The pre-cured cannabis bud looks like your typical nugget. Many tiny, well-packed red-orange hairs protrude from the bud. If you look closely, you can see a few tiny trichomes on the exterior of the flower. It is worth noting that this particular example has been pre-trimmed and has no excess leaves.
After curing your bud, the nuggets will look like they’ve been rubbed down with baby powder. The hair color will fade to an ashy gray color, and many trichomes will start to fall off. However, it is essential to note that those trichomes contain most cannabinoids and terpenes within the flower.
Many people put small paper or plastic bags over each nugget to prevent it from drying out too quickly when hanging to cure. Make sure not to pack the buds down in these bags too tightly–you want there to be room for air circulation! Another technique people use is to cut open a brown paper lunch bag and place the buds inside it. Still another way is to use a silicon baking tray with many dime-size holes, allowing for airflow.
Many people do not realize that cannabis stems also benefit from curing after harvesting. The stems can be fixed by hanging them dry out or laying them out on parchment paper. The branches are typically very dense and can take much longer to dry than the bud itself, sometimes upwards of a week to ten days!
Many people prefer vaping because it is fast-acting, and they love the flavor. The bud must be adequately cured before using it in a vape pen because, otherwise, chances are you will end up with a harsh tasting puff. To avoid this, make sure to dry the buds after harvesting and before cutting them down.

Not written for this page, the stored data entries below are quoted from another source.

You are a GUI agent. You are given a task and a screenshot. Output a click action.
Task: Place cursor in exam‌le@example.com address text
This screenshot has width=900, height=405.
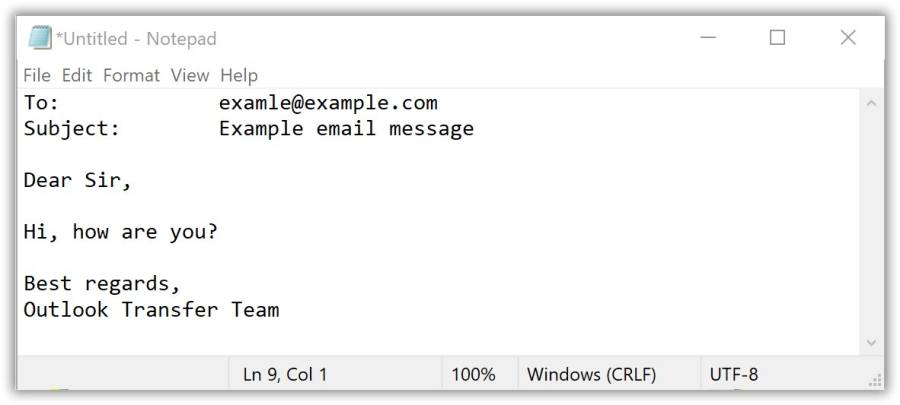click(328, 103)
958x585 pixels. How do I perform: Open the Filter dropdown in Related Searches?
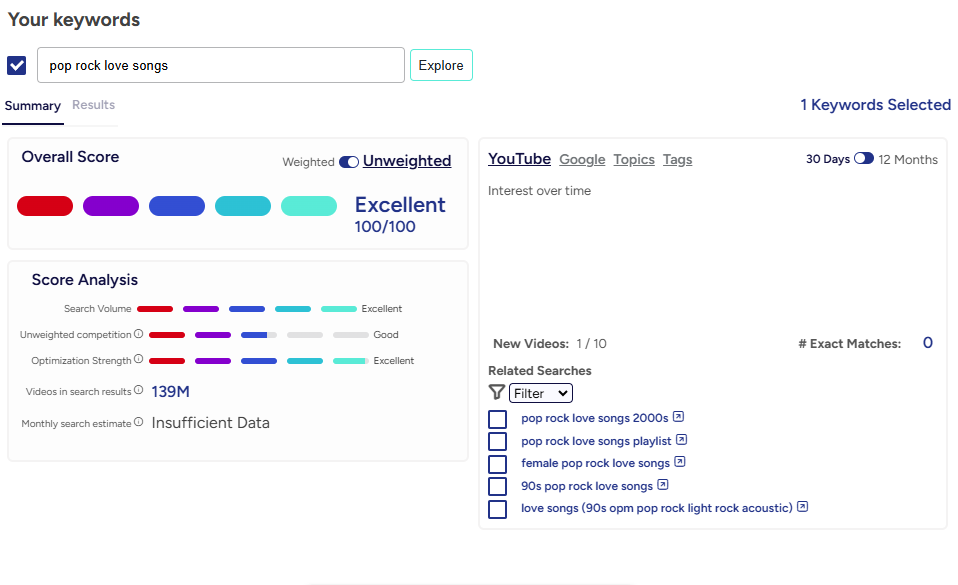pyautogui.click(x=540, y=394)
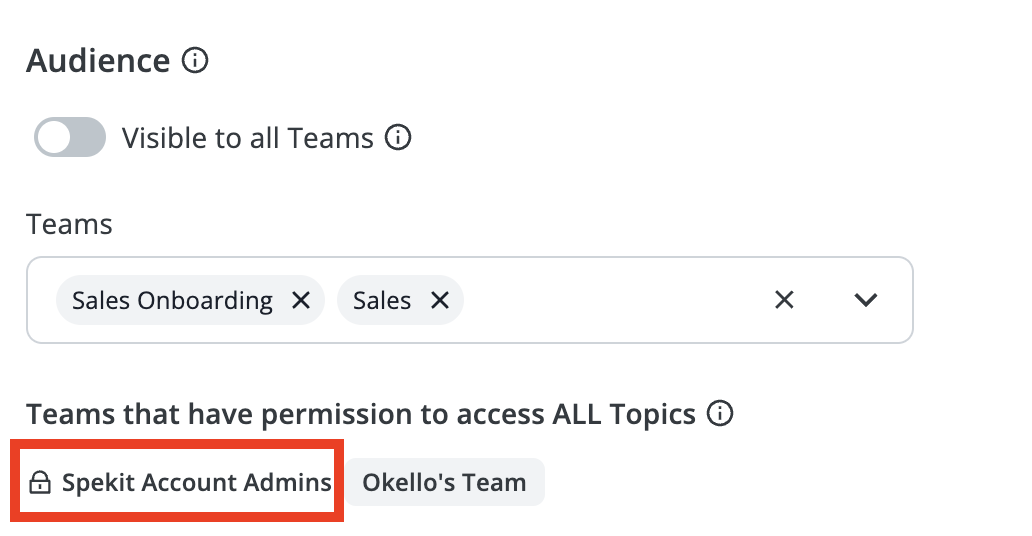The width and height of the screenshot is (1032, 536).
Task: Click the lock icon by Spekit Account Admins
Action: pos(40,482)
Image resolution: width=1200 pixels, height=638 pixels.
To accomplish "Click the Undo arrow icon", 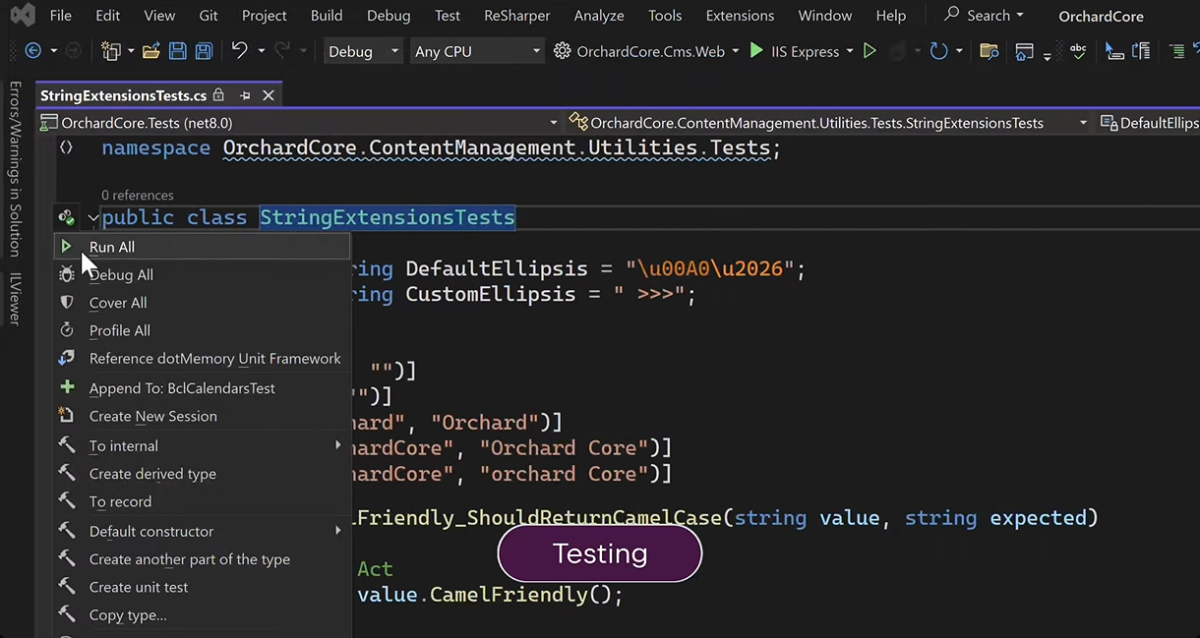I will tap(239, 51).
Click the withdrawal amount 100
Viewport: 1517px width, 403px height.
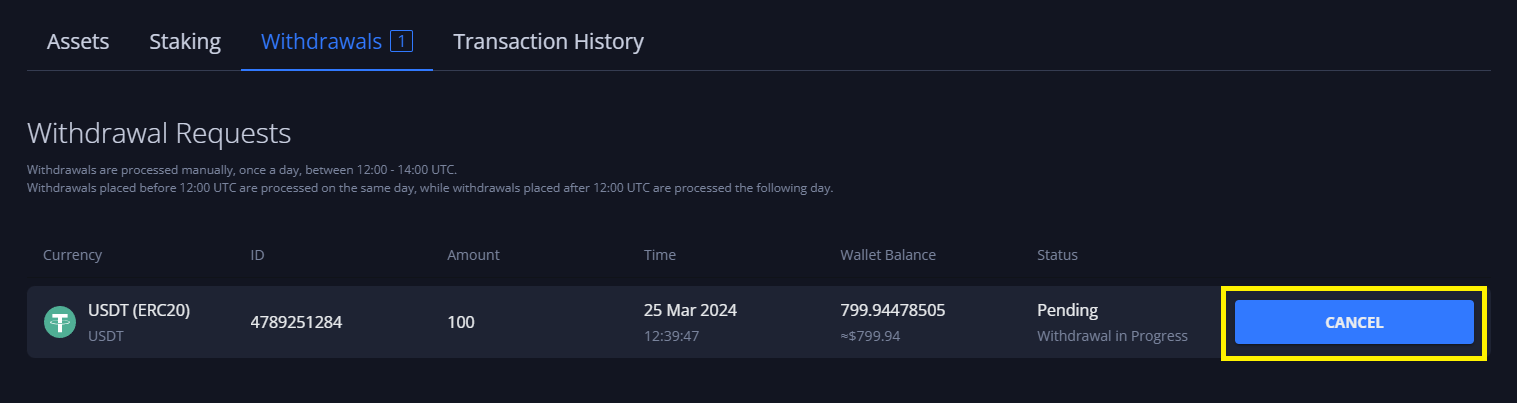(x=461, y=322)
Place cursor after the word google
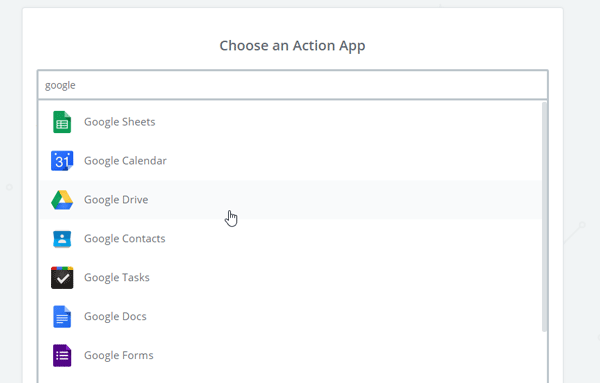This screenshot has height=383, width=600. coord(76,85)
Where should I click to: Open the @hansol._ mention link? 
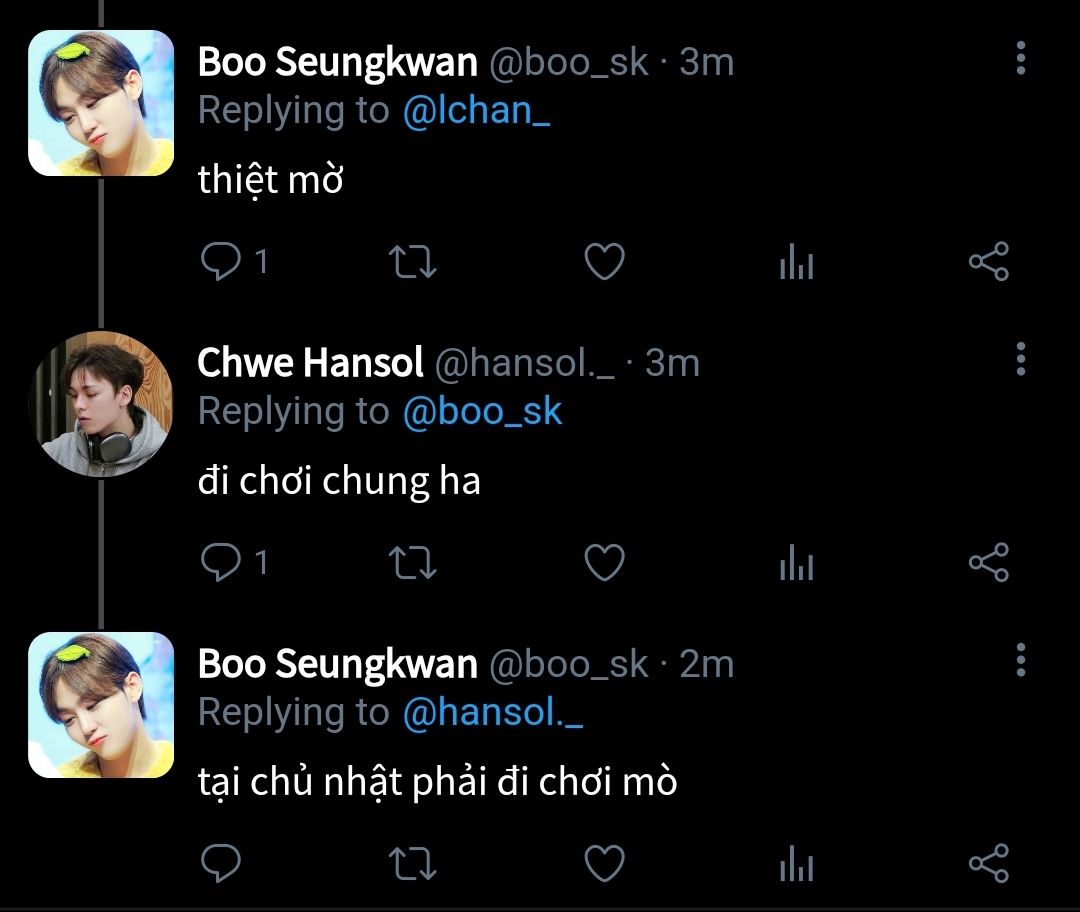pyautogui.click(x=492, y=712)
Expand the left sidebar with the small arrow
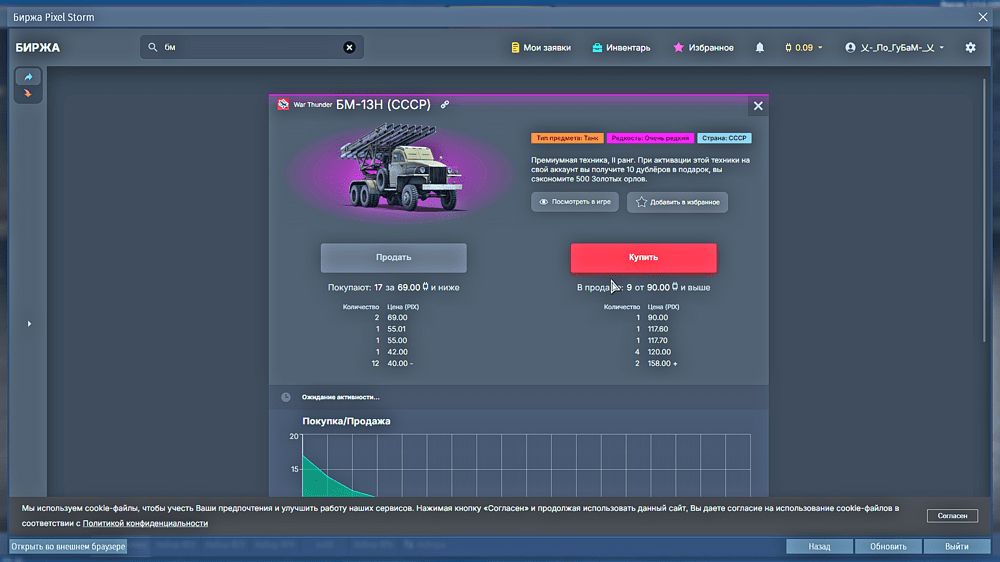 (28, 324)
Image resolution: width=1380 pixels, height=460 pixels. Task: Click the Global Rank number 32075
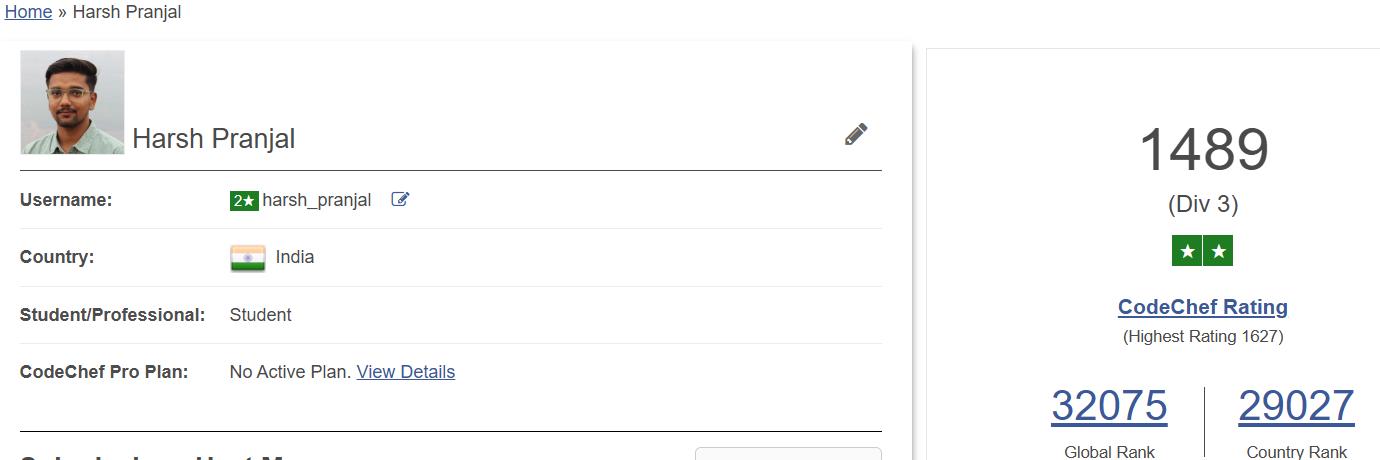(1109, 406)
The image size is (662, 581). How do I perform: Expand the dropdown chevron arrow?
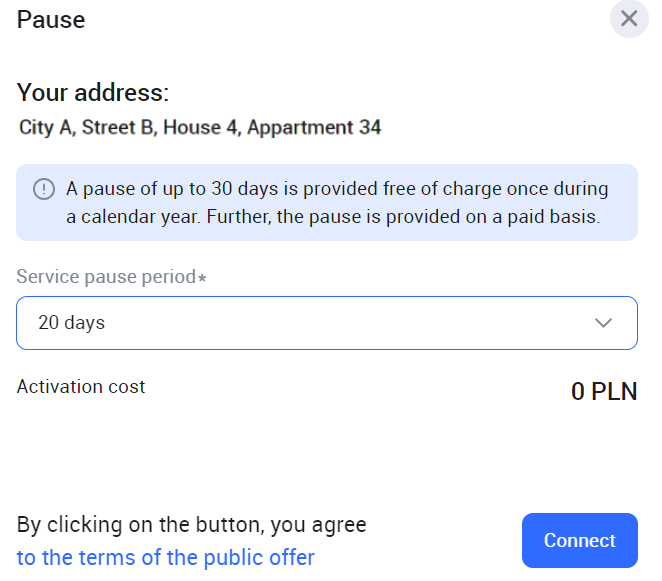(603, 323)
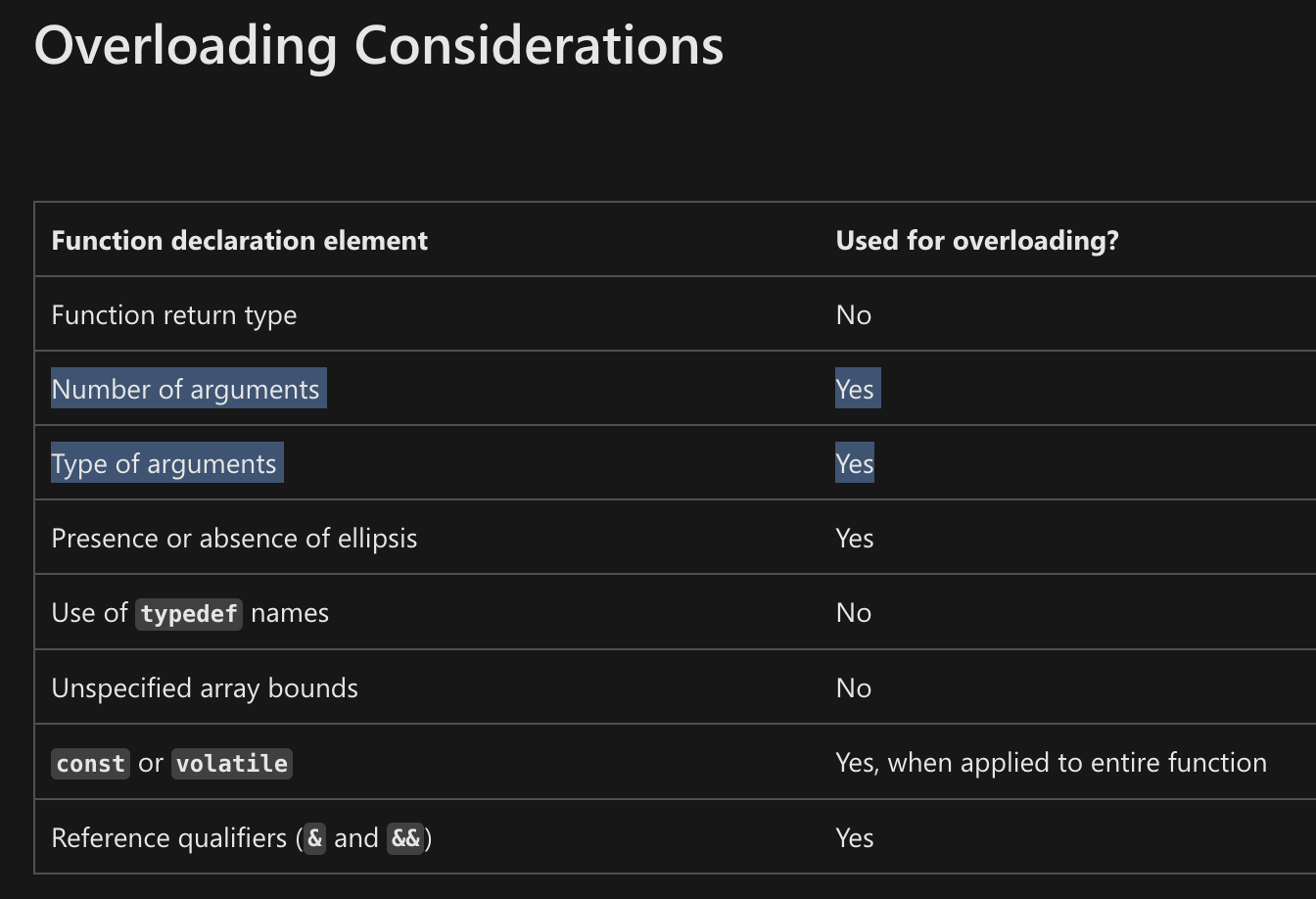Click No in the typedef names row
Viewport: 1316px width, 899px height.
pos(854,613)

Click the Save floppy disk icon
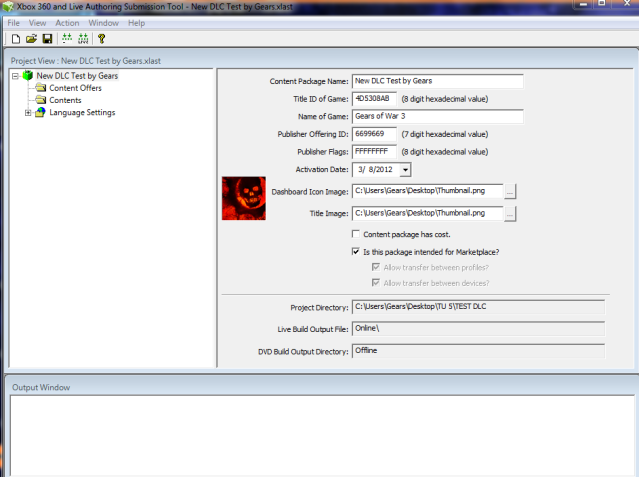[x=46, y=39]
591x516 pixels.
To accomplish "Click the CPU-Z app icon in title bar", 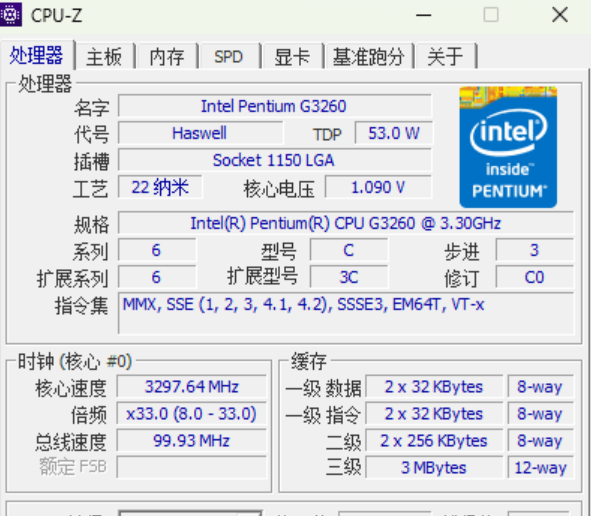I will [10, 15].
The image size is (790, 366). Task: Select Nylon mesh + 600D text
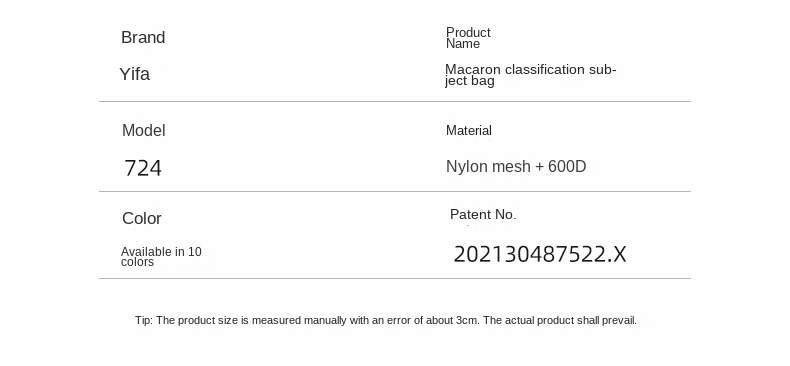click(516, 166)
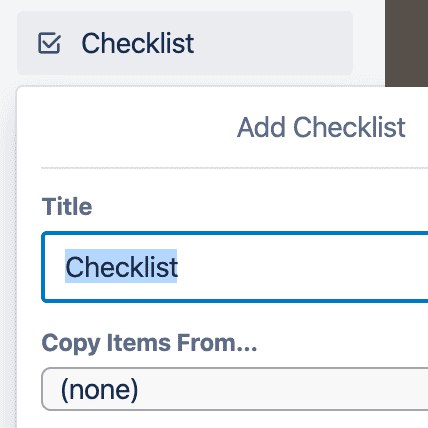Open the Copy Items From dropdown
Image resolution: width=428 pixels, height=428 pixels.
(x=235, y=389)
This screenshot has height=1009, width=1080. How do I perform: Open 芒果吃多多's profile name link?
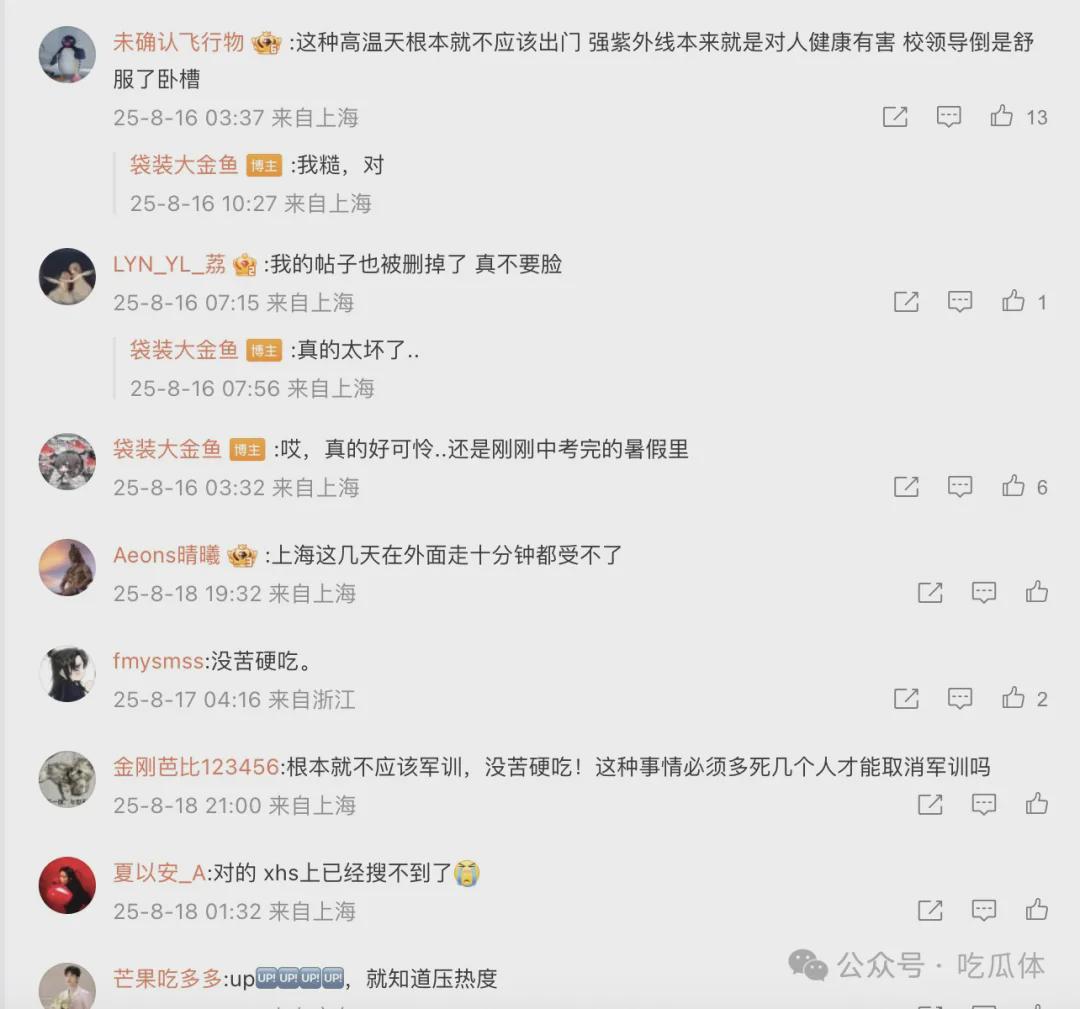(167, 979)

Though cannabis naturally has anti-fungal properties, it is susceptible to mold while growing and curing. It is a good idea to check your flowers frequently for signs of mold or a musty smell. If a few buds have contracted mold while being cured, the problem can be remedied by removing them from the bunch before they begin spoiling other buds nearby.
Many people who smoke cannabis prefer the smoother, more refined flavors of properly cured buds over fresh ones. Curing allows the terpenes in your flower to fully develop and come through when smoking, vaping, or cooking with cannabis. This process takes a few weeks, so be patient!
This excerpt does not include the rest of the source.